The whole clan lived and worked in the Brandywine Valley — Jamie Wyeth still does — and one of the greatest pleasures available to groups through the museum is the chance to tour Andrew and N.C.’s off-site studios. Studio visits can be booked seasonally April through November, although leaders will also want to be sure to schedule private tours of the museum for their groups. There are a number of different tours available that zero in on themes like general collection highlights, the Wyeths, special exhibitions and more.

Coming in 2024, the Brandywine Museum of Art will host the blockbuster “Jamie Wyeth Unsettled,” celebrating that artist’s wonderfully unique (and sometimes even unnerving) work.

Winterthur Museum, Garden and Library

Like his cousin Pierre, Henry Francis du Pont was gaga for gardens, and one of the sprawling, nearly 1,000-acre Winterthur’s most spectacular showstoppers is the 60-acre naturalistic garden that groups can explore via tram March through December or on foot.
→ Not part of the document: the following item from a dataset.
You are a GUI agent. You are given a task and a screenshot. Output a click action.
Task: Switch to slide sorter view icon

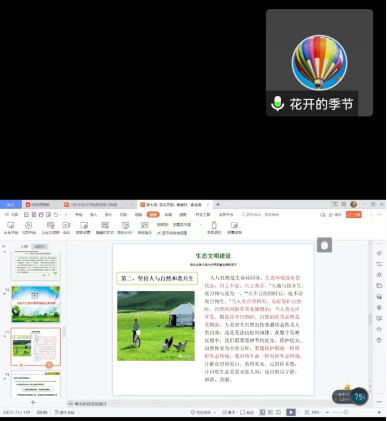[270, 412]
“Henry was an award-winning horticulturist,” Kelly said. “Winterthur has one of the top collections of azaleas in the world, so the early spring in April and May is just stunningly beautiful with layers and layers of colors.”

Meanwhile, tucked away inside the 175-room house, once home to the du Ponts and now a museum, groups will find one of the country’s finest American decorative arts collections. Encompassing almost 90,000 antiques, including goodies ranging from presidential china to Shaker furniture and fine art paintings, it’s arranged much as H.F. du Pont left it. Winterthur also hosts special exhibitions — September 2023 will see the opening of “Ann Lowe: American Couturier,” a look at the fashion designer who created Jacqueline Kennedy’s wedding dress, among many other celebrated gowns.

Winterthur offers discounted rates, customizable tours, guided garden walks and on-site dining options for groups. Leaders might want to plan for groups to spend a whole day there.

Nemours Estate

Dwarfed though it may be by Winterthur, the 77-room Gilded Age Nemours Estate is a wonder in its own right, boasting 200 acres of French formal grounds and gardens, as well as a garage containing antique vehicles. And, notably, it was actually created from the ground up by Alfred I. du Pont.

“While Winterthur was an estate before Henry du Pont took it over, Nemours was built for Alfred’s wife,” Kelly said. “So, it was completely done from his imagination.”

Modeled on the Versailles mansion Petit Trianon, Nemours (which takes its name from the Gallic town the du Ponts once called home) offers the continent’s finest example of a French formal garden. It wows with a one-acre, 800,000-gallon reflecting pool surrounded by gorgeous statuary, but the house itself, built in 1910, is equally magnificent. Marie Antoinette would feel right at home within its regal splendor, which includes, according to Kelly, “breathtaking art.”

“I was just at Nemours and, for example, there’s a tapestry on the wall from the 16th century,” Kelly continued. “There’s something to appreciate at every turn there.”

Nemours is open seasonally, from April through December, and discounted tickets are available to tour groups.